6. Durasi penyelesaian sengketa pajak pada keseluruhan tingkat pengadilan
dan tingkat PK menunjukkan karakteristik yang berbeda terhadap kelompok
pemohon. Hubungan yang negatif antara kelompok pemohon yang berasal
dari Dirjen Pajak menunjukkan bahwa kelompok pemohon yang berasal
dari Dirjen Pajak menerima hasil putusan dari hakim lebih lambat dibanding
86
pemohon yang berasal dari wajib pajak. Hasil ini menunjukkan adanya
perbedaan perlakuan dalam penyelesaian sengketa pajak berdasarkan
pemohon. Padahal dalam UUD 1945 pasal 28 ayat (1) disebutkan bahwa
setiap orang mendapat perlakuan yang sama dihadapan hukum.

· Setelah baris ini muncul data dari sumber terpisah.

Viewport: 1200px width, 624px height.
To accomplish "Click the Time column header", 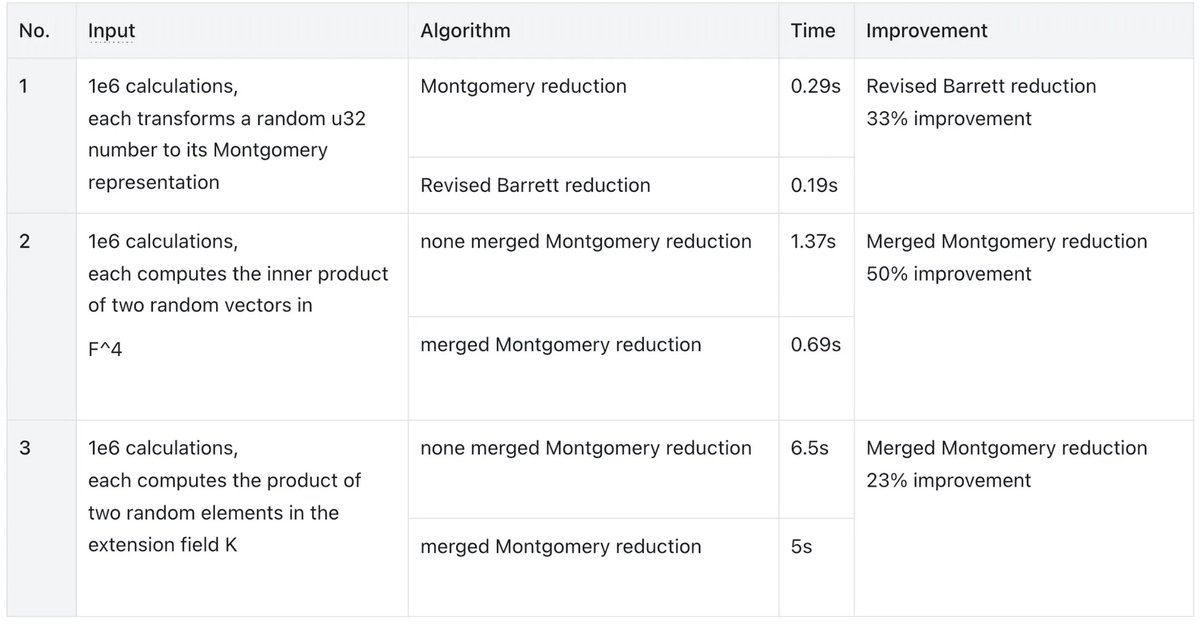I will tap(816, 31).

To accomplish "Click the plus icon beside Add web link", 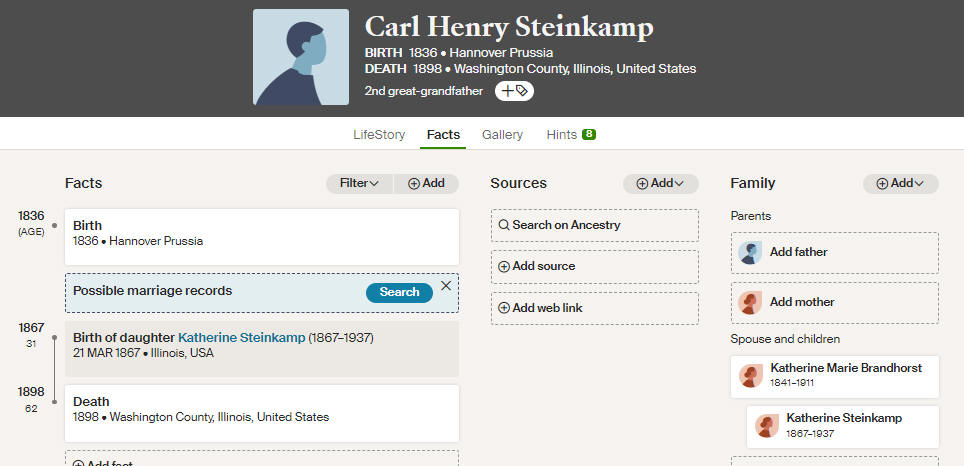I will tap(504, 308).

7. Durasi penyelesaian sengketa pajak pada tingkat PK menunjukkan
karakteristik yang berbeda terhadap ketua majelis persidangan. Hubungan
yang negatif antara persidangan PK yang diketuai oleh Widayatno
Sastrohardjono, SH., M.Sc dengan hazard rate menunjukkan bahwa
persidangan PK yang diketuai oleh Widayatno Sastrohardjono, SH., M.Sc
berlangsung lebih lama dibanding persidangan yang diketuai oleh Dr.H.
Imam Soebechi, SH.,MH.
5.2. Saran
Perbedaan durasi penyelesaian sengketa pajak terhadap berbagai macam
karakteristik menunjukkan masih adanya diskriminasi dalam penyelesaian sengketa
pajak di Indonesia. Hal tersebut tidak sesuai dengan UUD 1945 pasal 28 ayat (1)

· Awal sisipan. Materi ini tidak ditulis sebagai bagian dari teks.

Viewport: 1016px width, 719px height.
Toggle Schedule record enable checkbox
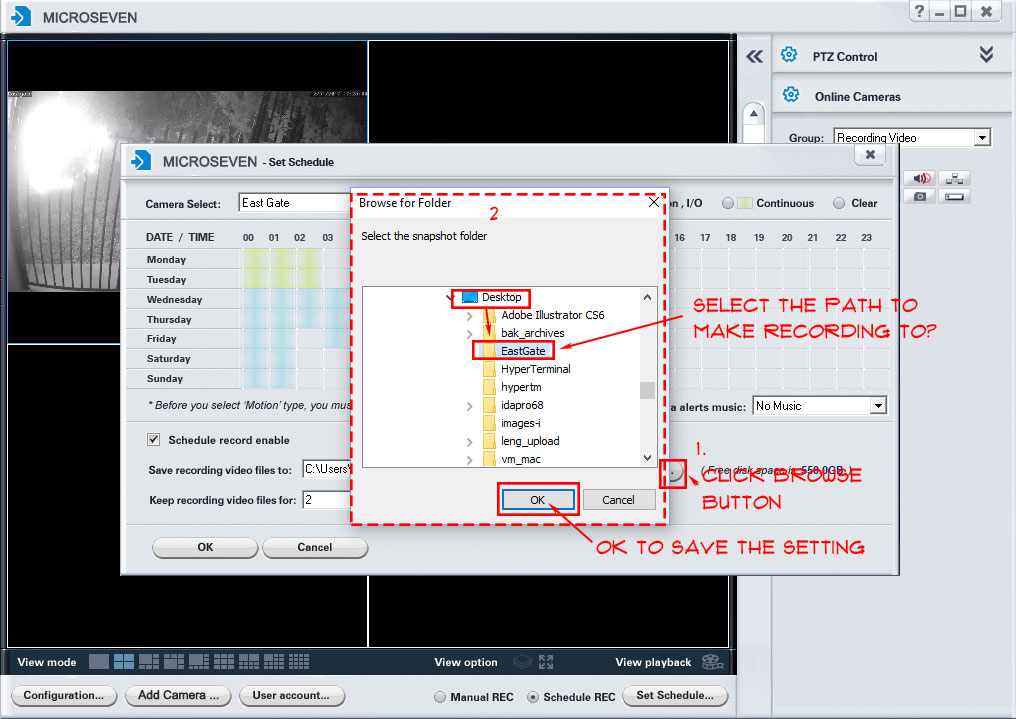[154, 439]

yang megatur bahwa setiap orang berhak mendapatkan perlakuan yang sama
dihadapan hukum. Oleh karena itu, perlu adanya penelitian dan penyelidikan lebih
mendalam kenapa diskriminasi tersebut bisa terjadi.

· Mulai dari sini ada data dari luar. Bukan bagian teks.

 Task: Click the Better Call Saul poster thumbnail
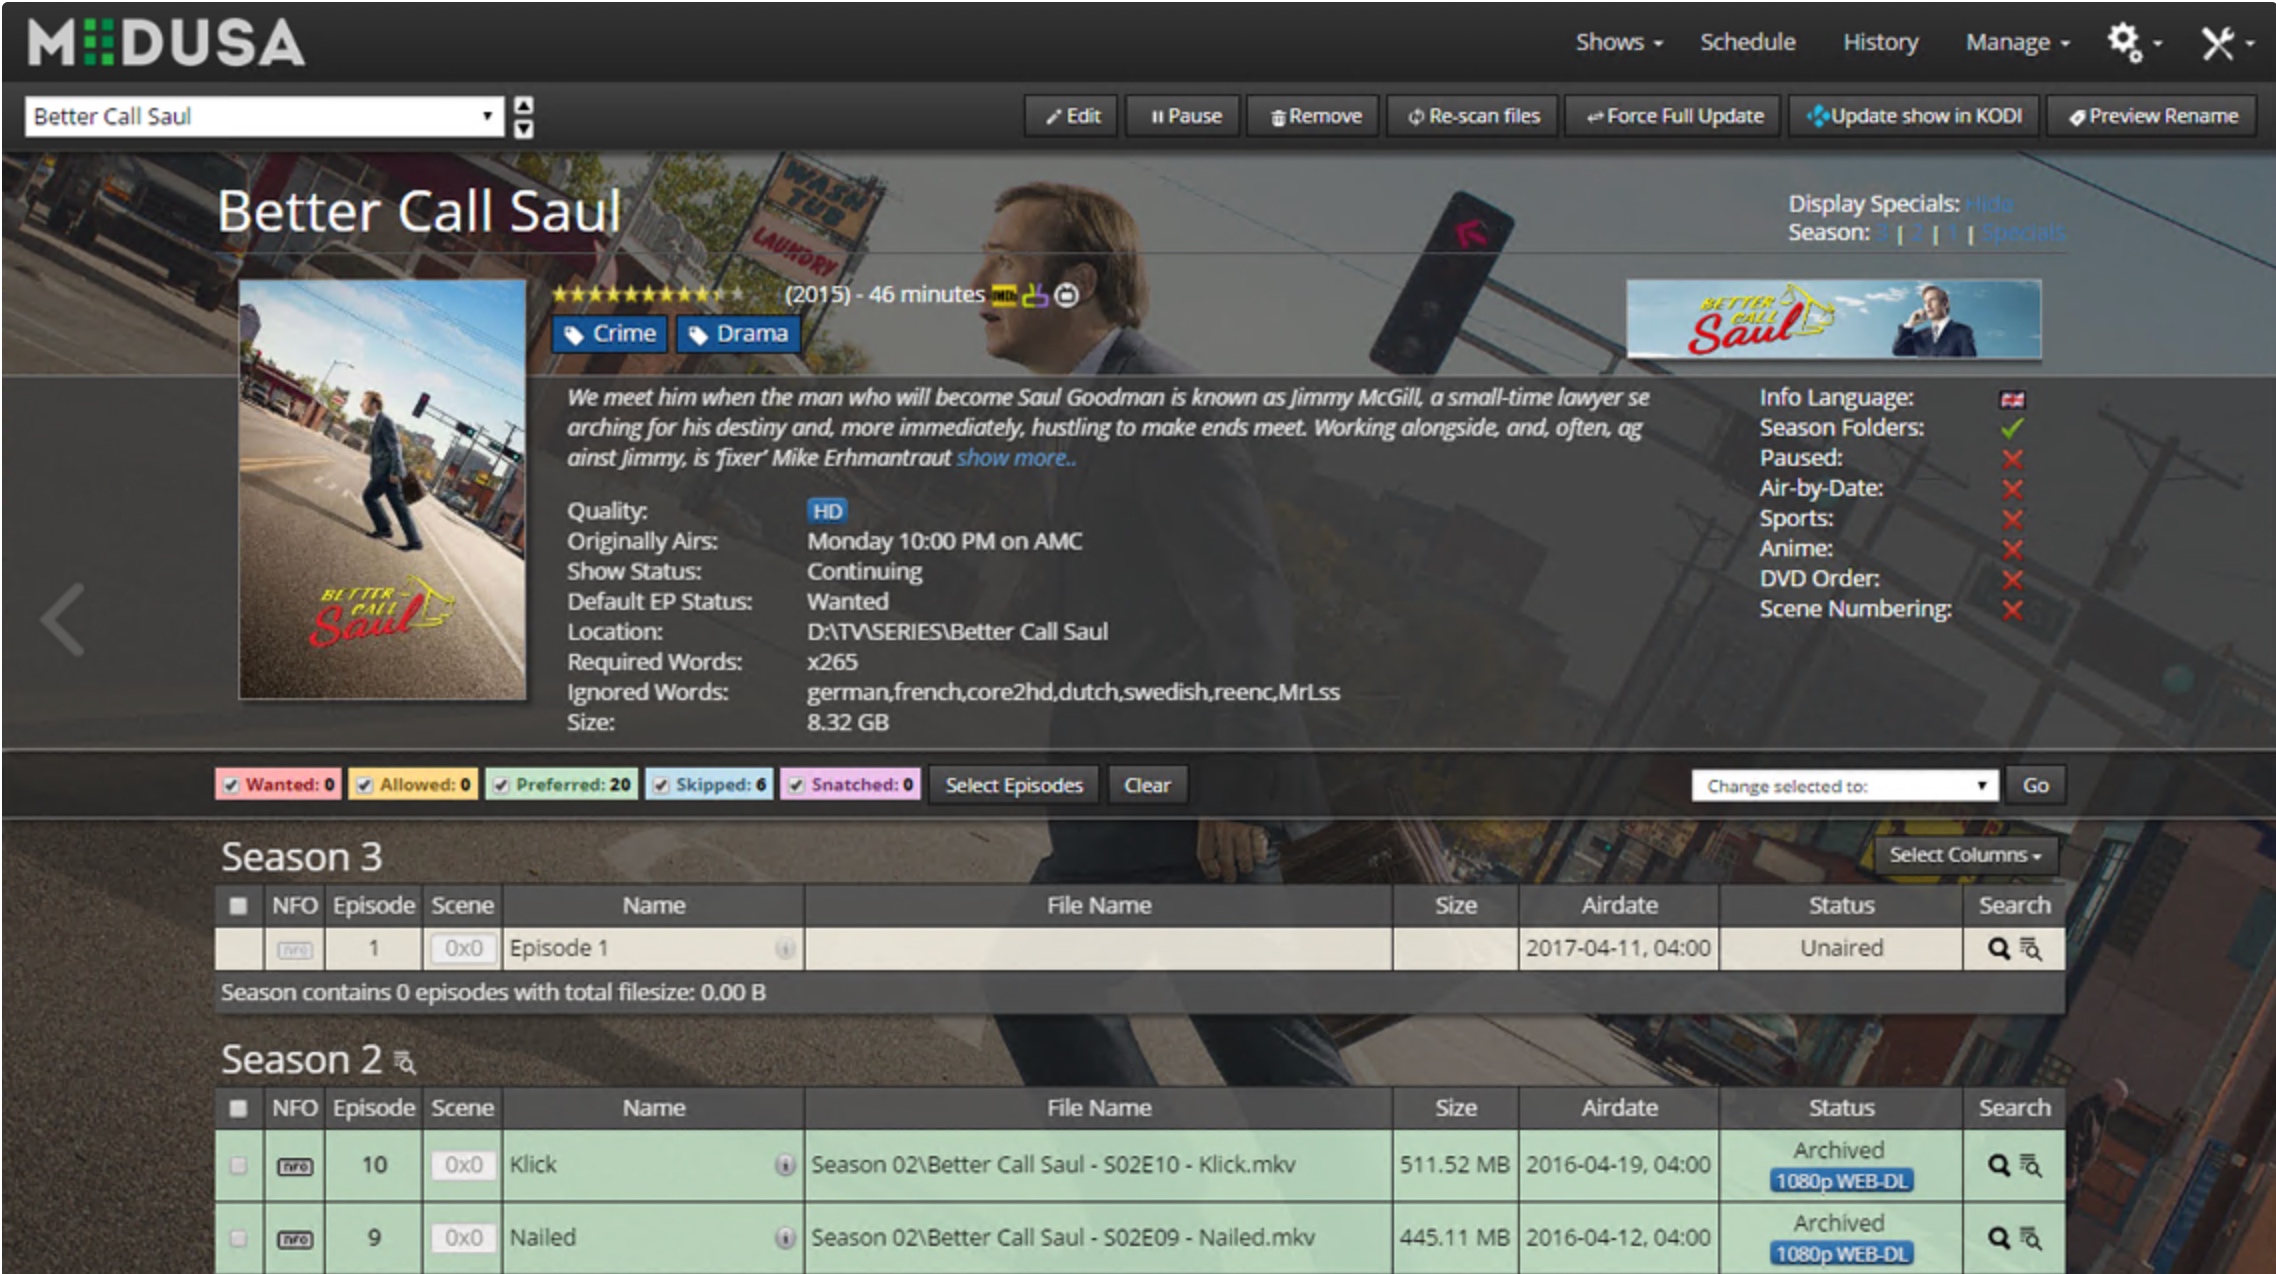(382, 489)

Penelitian ini juga menunjukkan bahwa masing-masing tingkatan
pengadilan memiliki karakteristik yang berbeda terhadap durasi penyelesaian
sengketa pajak. Pada tingkat keberatan, seluruh permohonan keberatan diputus
sebelum batas waktu yang ditentukan. Sedangkan pada tingkat banding dan PK,
sebagian besar permohonan sengketa justru diputus setelah jangka waktu yang
87
ditentukan. Arkelof (1991) menyatakan bahwa keputusan individu untuk
menyelesaikan tugas dalam batas waktu (deadlines) dipengaruhi adanya perubahan
penekanan terhadap biaya dan manfaat yang diperoleh. Ketika mendekati batas
waktu, individu akan lebih memberikan penekanan terhadap biaya dibanding
dengan keuntungan. Dengan demikian, biaya yang timbul akibat penundaan tugas
akan mendorong individu untuk menyelesaikan tugas tepat waktu. Hal tersebut
sejalan dengan proses penyelesaian sengketa pada tingkat keberatan.
Pada tingkat keberatan, hazard rate meningkat tajam ketika mendekati batas
waktu pengambilan keputusan keberatan. Jika keputusan Dirjen Pajak melewati
batas waktu yang ditentukan, maka biaya (konsekuensi hukum) yang harus
ditanggung oleh Dirjen Pajak adalah dengan mengabulkan seluruhnya permohonan
keberatan wajib pajak. Dengan demikian, biaya tersebut akan mendorong Dirjen
Pajak untuk mengeluarkan keputusan keberatan sebelum batas waktu yang
ditentukan. Akan tetapi, hal tersebut berbeda dengan proses penyelesaian sengketa
pada tingkat banding dan PK. Biaya (konsekuensi hukum) yang muncul akibat
keterlambatan pengambilan keputusan tidak diatur dalam Undang-undang. Dengan
tidak adanya biaya (konsekuensi hukum) akibat keterlambatan putusan, maka
dorongan untuk menyelesaikan sengketa pajak secara tepat waktu akan lebih kecil.
Oleh karena itu, sebaiknya perlu dibuat undang-undang yang secara tegas
memberikan sanksi atau konsekuensi hukum terhadap keterlambatan pengambilan
putusan pada tingkat banding dan PK.